What Is a Tweezer?

A tweezer is a technical analysis pattern, commonly involving two candlesticks, that can signify either a market top or bottom. Tweezer patterns are reversal patterns and occur when two or more candlesticks touch the same bottom for a tweezer bottom pattern, or when two or more candlesticks touch the same top for a tweezer top pattern.

Key Takeaways

  • A tweezer is a technical analysis pattern, commonly involving two candlesticks, that can signify either a market top or bottom.
  • Tweezer bottoms are considered to be short-term bullish reversal patterns, whereas tweezer tops are thought to be bearish reversals.
  • Tweezers were made mainstream in Steve Nison's popular candlestick charting book Japanese Candlestick Charting Techniques.

Understanding Tweezer

Tweezer bottoms are considered to be short-term bullish reversal patterns, whereas tweezer tops are thought to be bearish reversals. Essentially, with both formations, either buyers or sellers were not able to push the top or bottom any further. Both types of patterns require close observation and research to be interpreted and used correctly.
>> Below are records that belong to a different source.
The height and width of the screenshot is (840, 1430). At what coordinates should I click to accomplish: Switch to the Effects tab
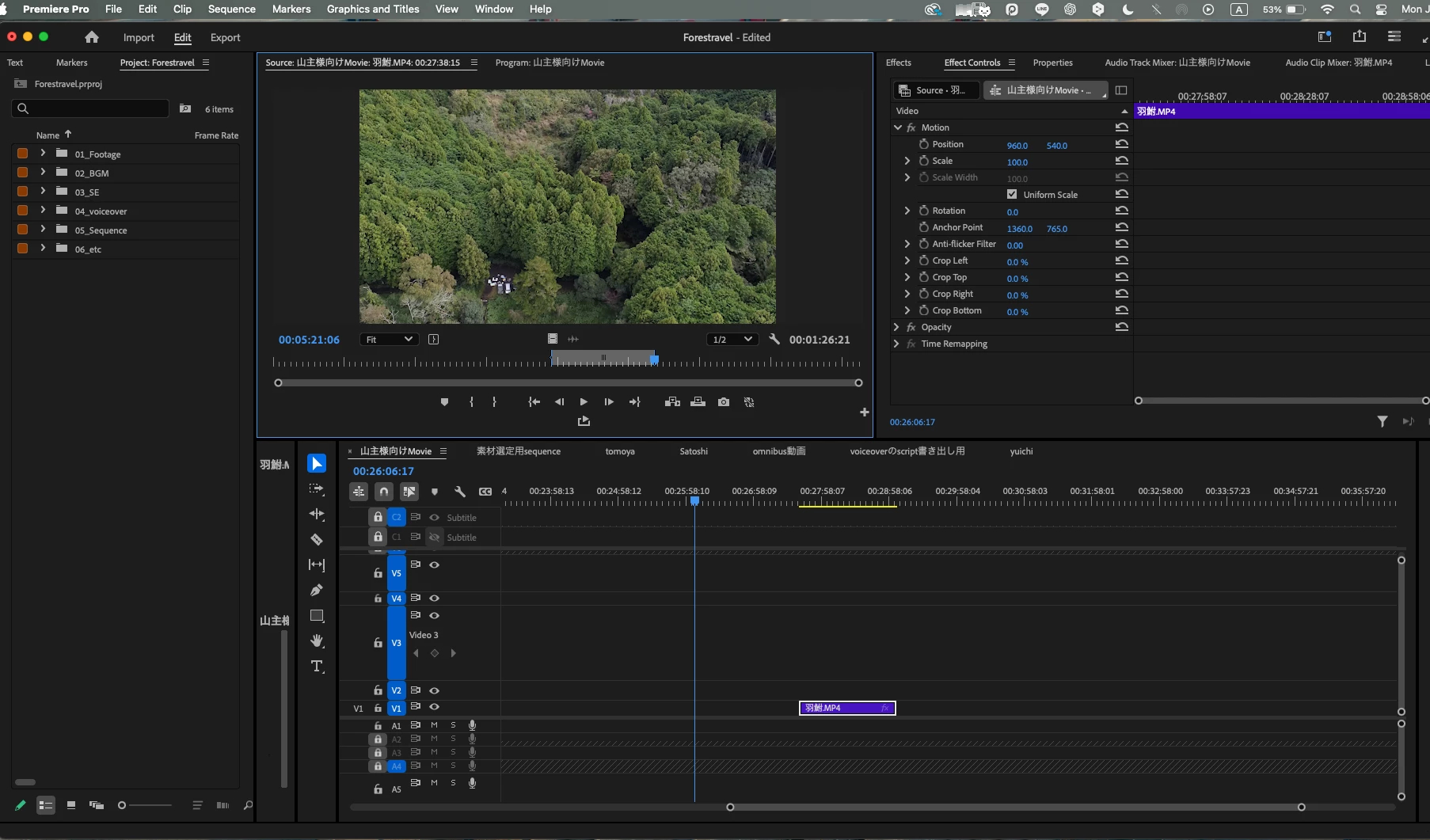coord(898,63)
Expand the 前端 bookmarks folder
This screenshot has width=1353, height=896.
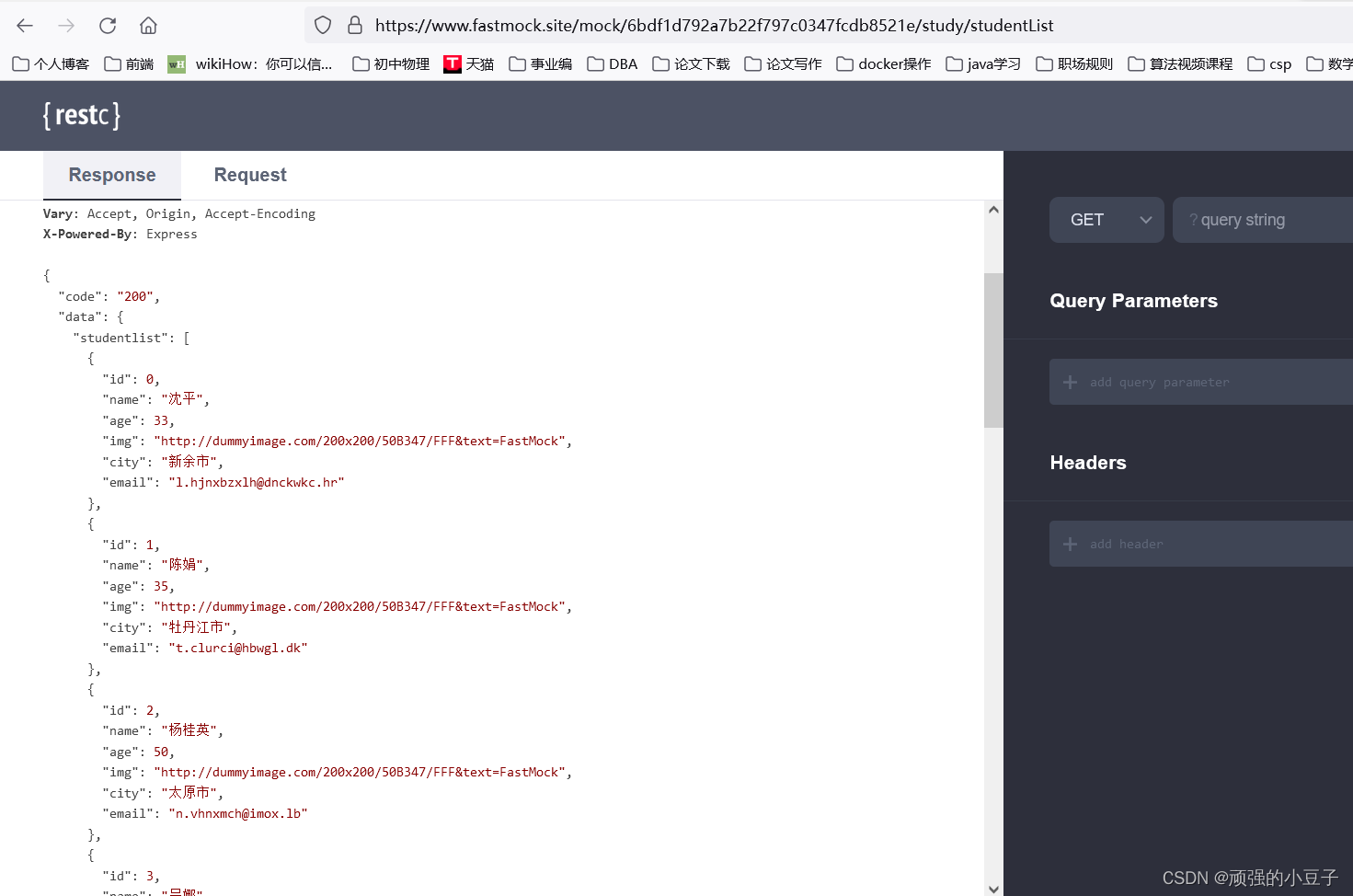point(129,63)
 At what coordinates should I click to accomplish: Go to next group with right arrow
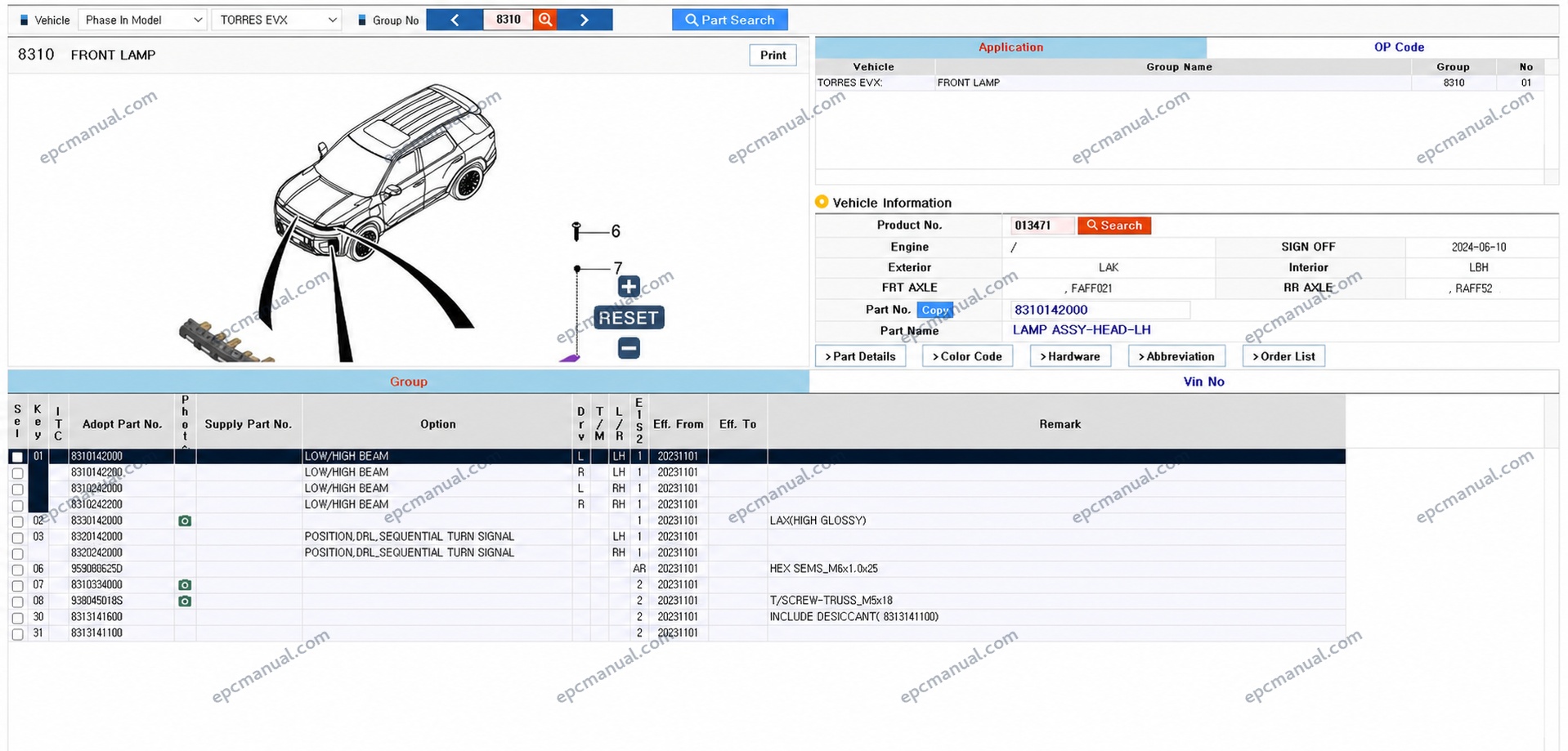tap(585, 20)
  1. A bearish tweezer top occurs during an uptrend when bulls push prices higher, often ending the day near the highs (generally considered a strong bullish signal). Then, on the following (second) day, traders reverse their market sentiment. The market opens, does not breach the prior day's highs, and heads straight down, often eliminating most of the prior period's gains.
  2. On the flip side, a bullish tweezer bottom is realized during a downtrend when bears continue to drive prices lower, closing the day near lows (usually a strong bearish trend). Again, Day 2 is a reversal, as prices open, do not breach the prior day's lows, and head sharply higher. A bullish advance on Day 2 can quickly eliminate losses from the previous trading day.
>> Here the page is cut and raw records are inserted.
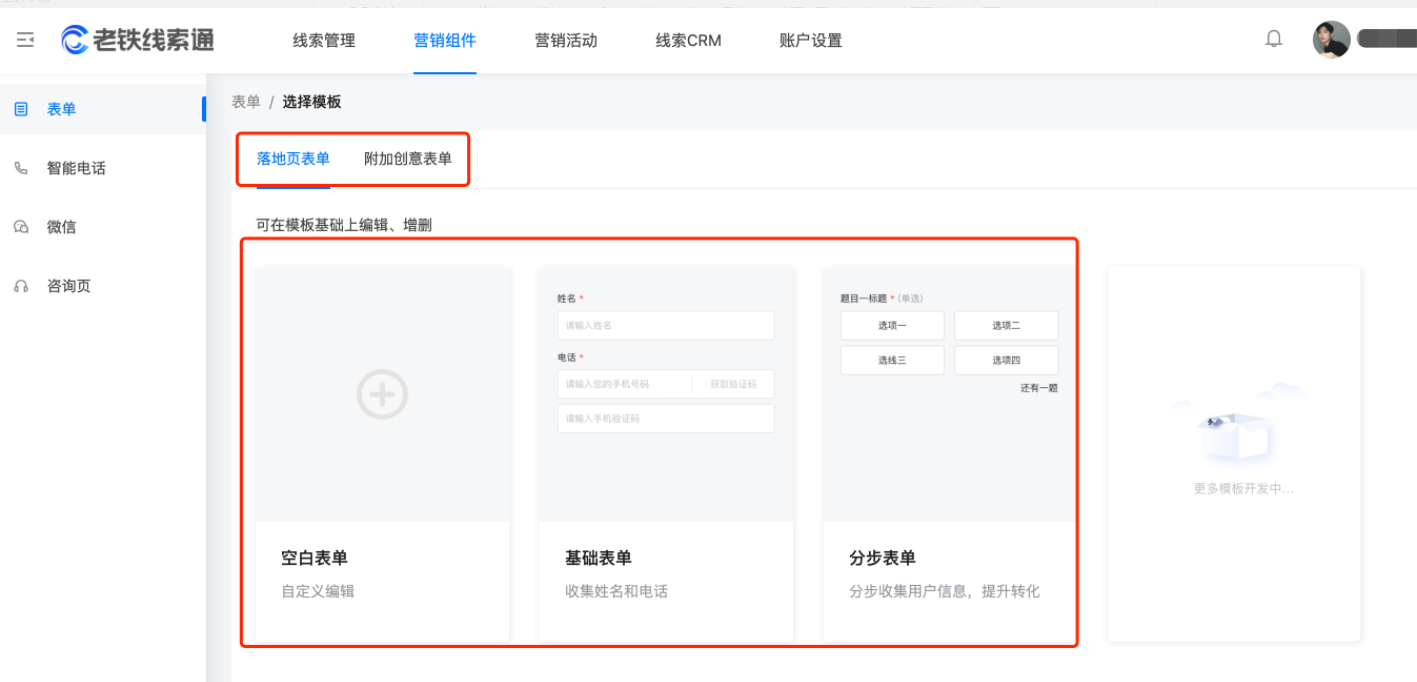Click the plus icon on 空白表单 card
The width and height of the screenshot is (1417, 682).
(381, 394)
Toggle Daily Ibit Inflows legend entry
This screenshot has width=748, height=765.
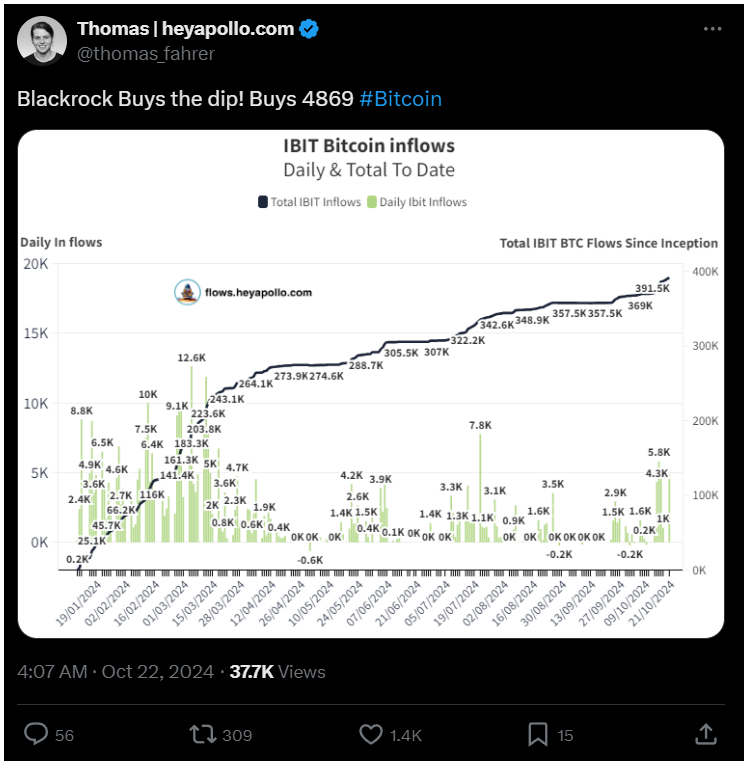(417, 202)
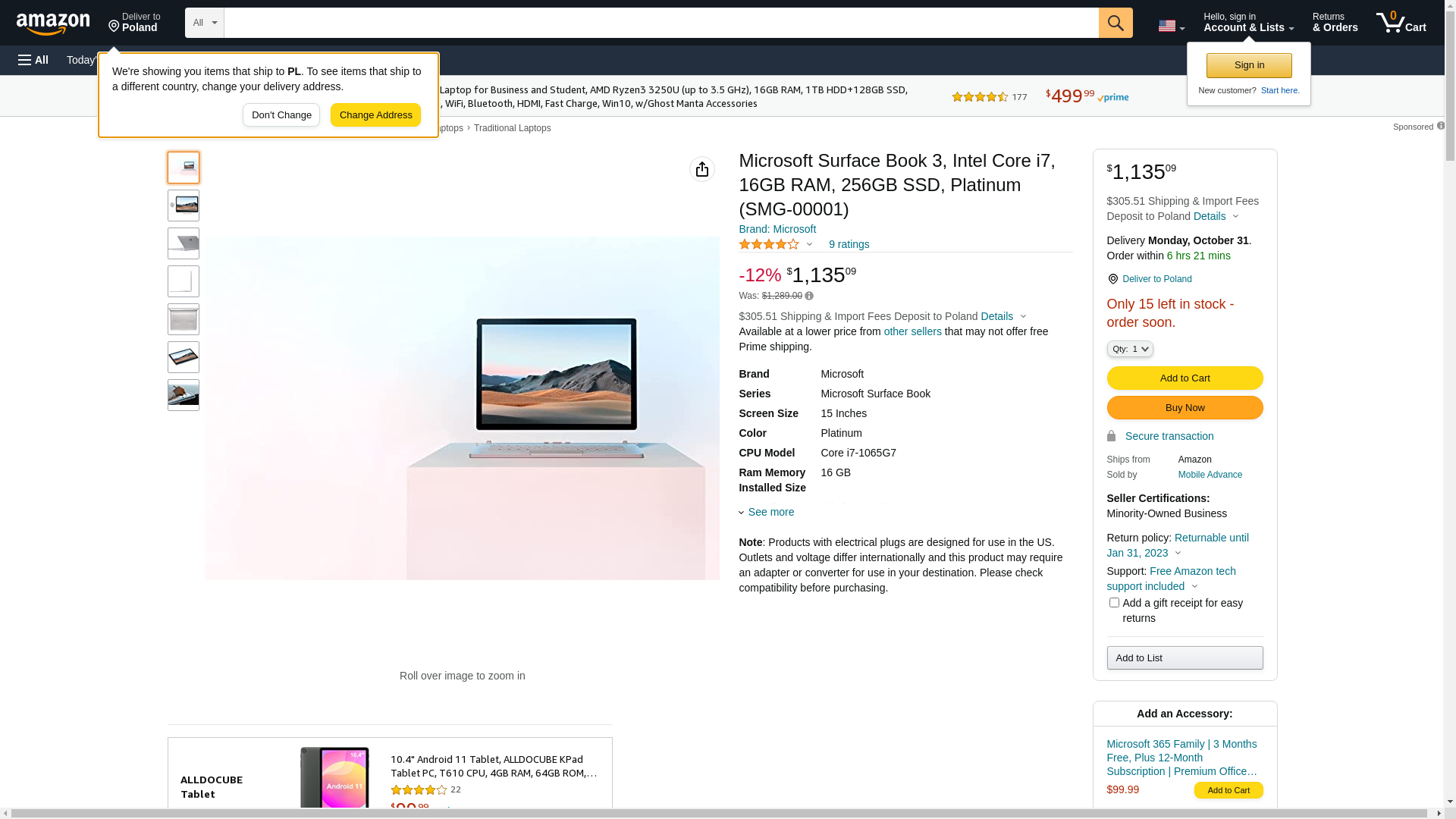Click the other sellers link
This screenshot has width=1456, height=819.
pos(912,331)
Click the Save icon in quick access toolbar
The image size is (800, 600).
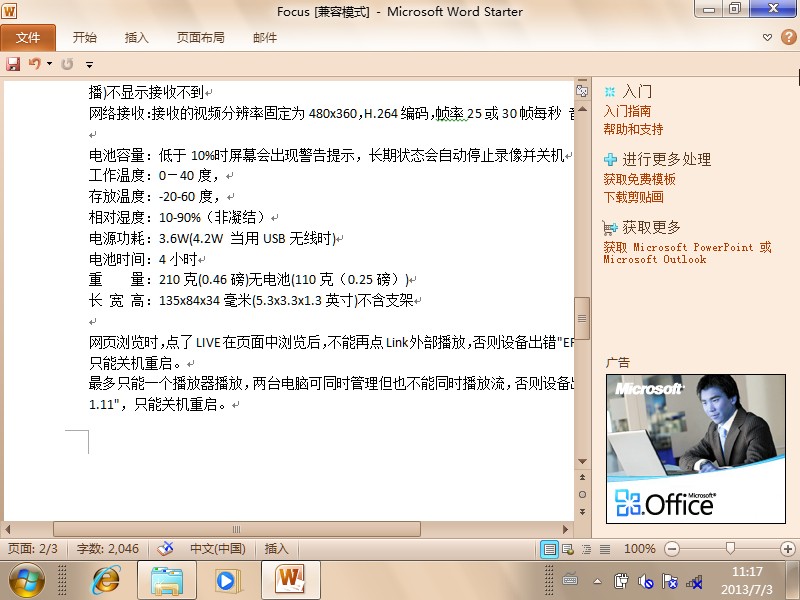pyautogui.click(x=13, y=64)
As an investment strategy, tweezers offer traders a level of precision when seeking to take advantage of market trends. While tweezers can take on a variety of appearances, they all have a couple of traits in common: Sometimes appearing at market-turning points, these candlestick patterns can be used for analysis purposes—to simply indicate the possibility of a reversal—or they can be used within a broader context of market analysis to provide trade signals for trend traders.
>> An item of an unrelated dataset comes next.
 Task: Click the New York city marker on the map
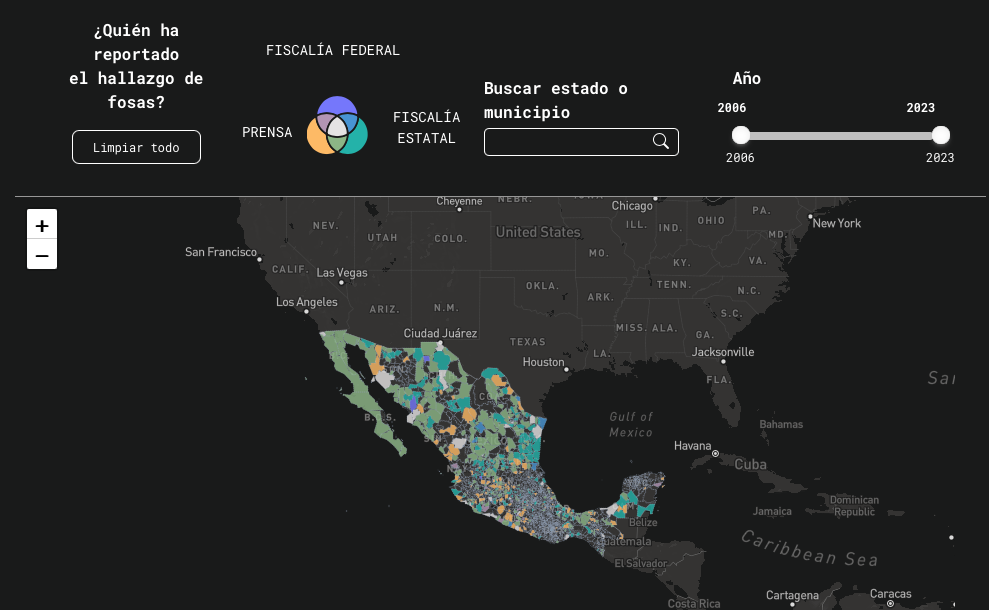point(811,214)
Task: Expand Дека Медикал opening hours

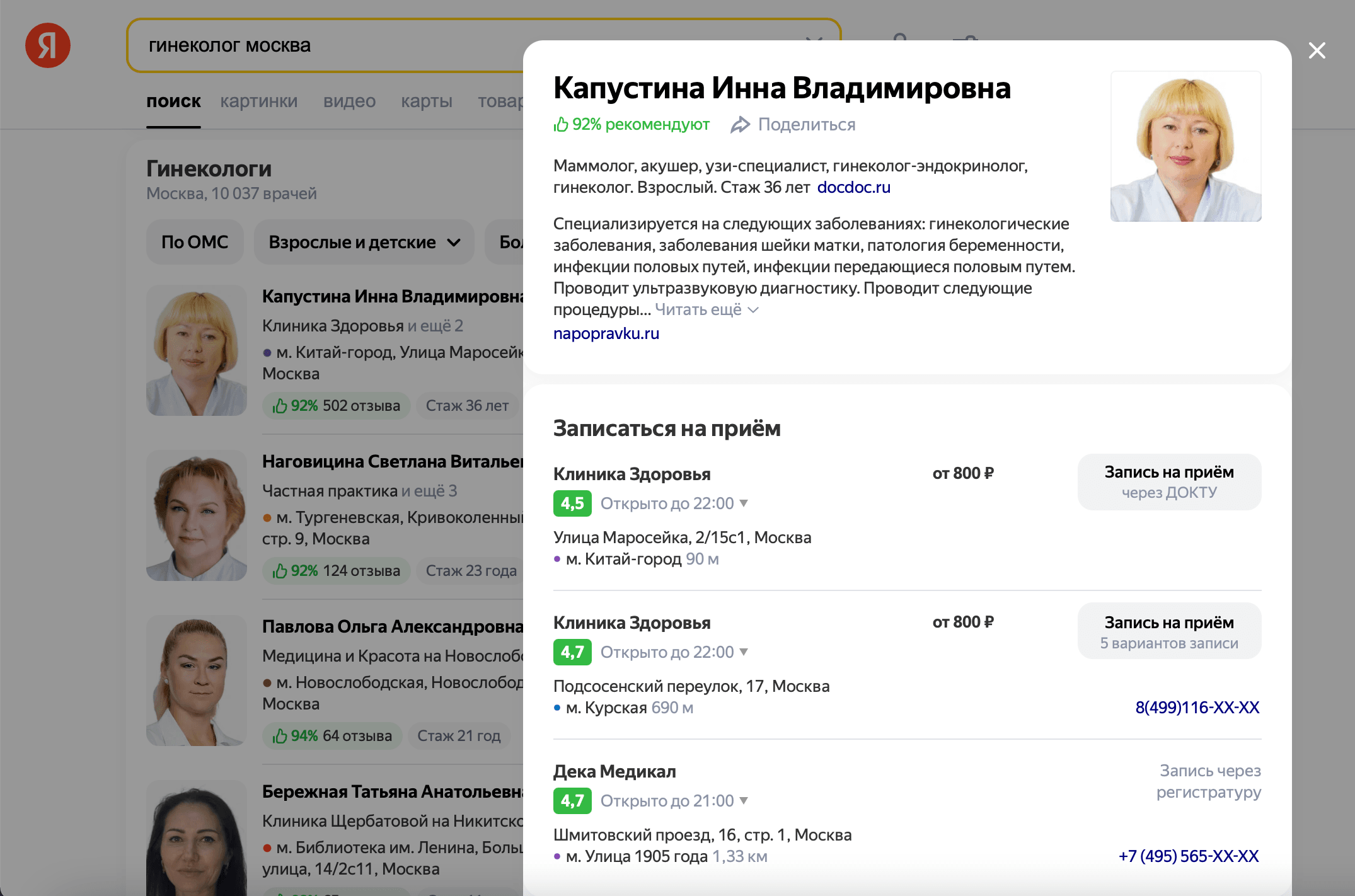Action: tap(744, 800)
Tweezers were made mainstream in Steve Nison's popular candlestick charting book Japanese Candlestick Charting Techniques. Candlestick methods are characterized by the body of a candle which is created by the difference between the open and close, while the thin "shadows" on either end of the candle mark the high and low over that period. A dark, or red, candle indicates the close was below the open, while a white or green candle highlights the price closing higher than it opened.